ANTROPOLOGIA DO TEATRO: A ARTE E A EDUCAÇÃO


ANTROPOLOGIA DO TEATRO: A ARTE E A EDUCAÇÃO
Bim de Verdier, mestre em Artes Cênicas
Departamento de Filosofia e Ciências Humanas
Universidade Estadual de Santa Cruz - UESC
Como ensinar a atuar?
                                           Numa sociedade contemporânea, o pedagogo de teatro se pergunta como é possível ensinar a arte teatral, conhecimentos tradicionalmente transmitidos de mestre para aprendiz, muitas vezes começando cedo na infância. Hoje a arte teatral é freqüentemente ensinada em instituições acadêmicas e o aprendiz de teatro se transformou em estudante universitário. Mas, além de ser um saber teórico, a arte também é um saber prático, artesanal, muitas vezes de caráter tácito. Como poderia o ensino de teatro ser inserido no contexto acadêmico sem perder suas qualidades específicas? (...)

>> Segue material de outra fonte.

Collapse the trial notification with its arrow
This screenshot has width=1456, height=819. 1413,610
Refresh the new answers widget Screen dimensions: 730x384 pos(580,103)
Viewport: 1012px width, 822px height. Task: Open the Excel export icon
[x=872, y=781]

                                          Quando se fala em teatro, pensa-se freqüentemente em prédios com palco, textos dramáticos rebuscados, ingressos caros e glamour. Num sentido mais amplo da palavra, somente são necessários o público, o ator e a representação de uma história através de um processo mimético e de gestos. Na sua Poética, Aristóteles escreveu tanto sobre a importância do teatro para a formação da cidadania numa democracia, quanto sobre os componentes fundamentais supracitados (ARISTÓTELES, 1990). Além desses aspectos terem sido abordados num contexto filosófico há dois milênios e meio atrás, eles são também sabedoria corrente, muitas vezes não formalizada, do Teatro Popular no mundo inteiro.
                                          O teatro consiste em forma e conteúdo, mas a relação entre os dois não é simples.

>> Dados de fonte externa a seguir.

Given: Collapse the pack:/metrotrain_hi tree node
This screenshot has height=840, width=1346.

                                         “A forma serve ao conteúdo”, uma suposição muitas vezes escutada, banaliza demais quando na verdade é uma relação dialética. O conteúdo se cria na forma, nasce a partir de técnicas e essas se transformam a partir das mensagens, das histórias, dos códigos. Também é dialética a relação entre o teatro e a sociedade. O teatro espelha a realidade onde está inserido, adapta-se e se modifica; passa obstáculos e limites com criatividade e serve como instrumento transformador. O teatro está intrinsecamente ligado ao processo de democratização. A própria palavra teatro vem do grego e significa “local de se ver”, um espaço público onde se podem revelar e discutir as questões essenciais da vida e preparar a pessoa para desenvolver reflexões necessárias para exercer seus direitos e deveres de cidadão. A ligação entre o que significa ser humano e a prática teatral é tão profunda que a própria palavra pessoa vem de “persona”, cujo significado é a máscara grega usada pelo ator. (ROSENBERG, 2001).

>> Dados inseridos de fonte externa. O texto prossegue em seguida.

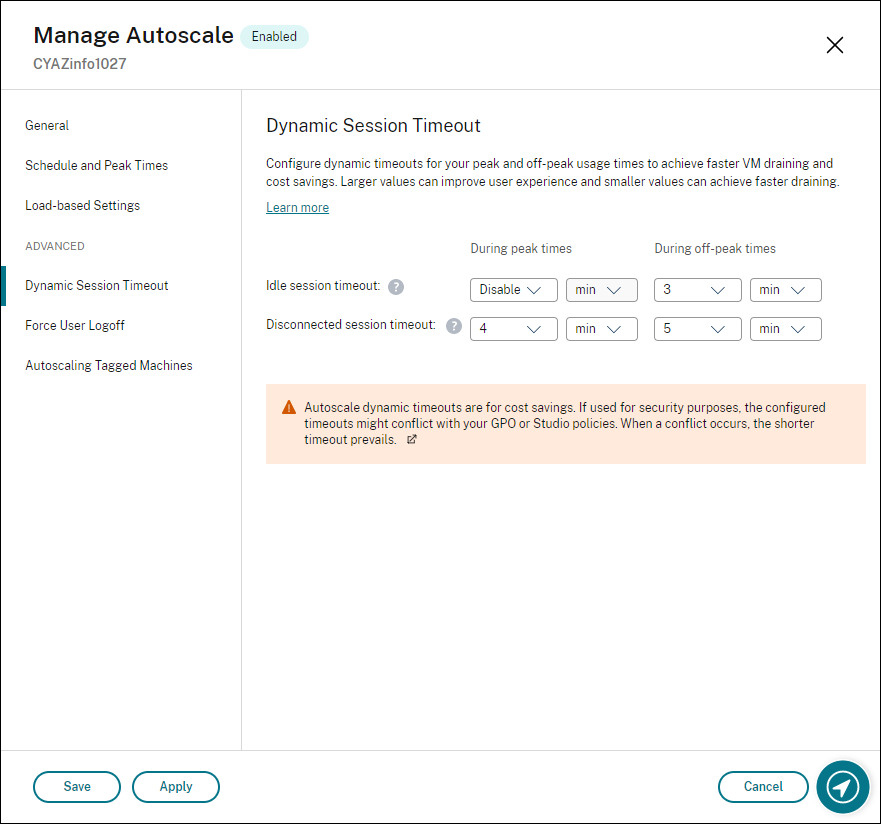Click the Idle session timeout help icon

(396, 286)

                                        Os exemplos de como o teatro reflete os processos democráticos numa sociedade e de como pode ser usado como instrumento neste processo são inúmeros. A formação do ator depende da tradição teatral específica e da relação entre o teatro e a sociedade. Tem, por isso, um caráter diferente em sociedades diferentes. A construção do espaço cênico, o que é apresentado no palco, o que é e o que não é permitido representar, quais são as obras dramáticas, como são pagas as despesas de produção, quem está na platéia, qual é o status social do ator são exemplos de fatores que variam de um contexto sócio-cultural para outro. Assim, não foi por acaso que o teatro grego brotou a partir das festas dionisíacas simultaneamente com a democracia e que precisava de um coro para dar voz aos pensamentos do povo; que os contadores de história do Senegal, os “griots”, eram da casta mais baixa; que a corte francesa ficou provocada a ponto de proibir os atores da Commedia dell’Arte a falar, criando assim a pantomima francesa; que Federico Garcia Lorca foi assassinado pelos fascistas espanhóis, que Bertolt Brecht preferiu o teatro épico; que Augusto Boal foi exilado na época da ditadura.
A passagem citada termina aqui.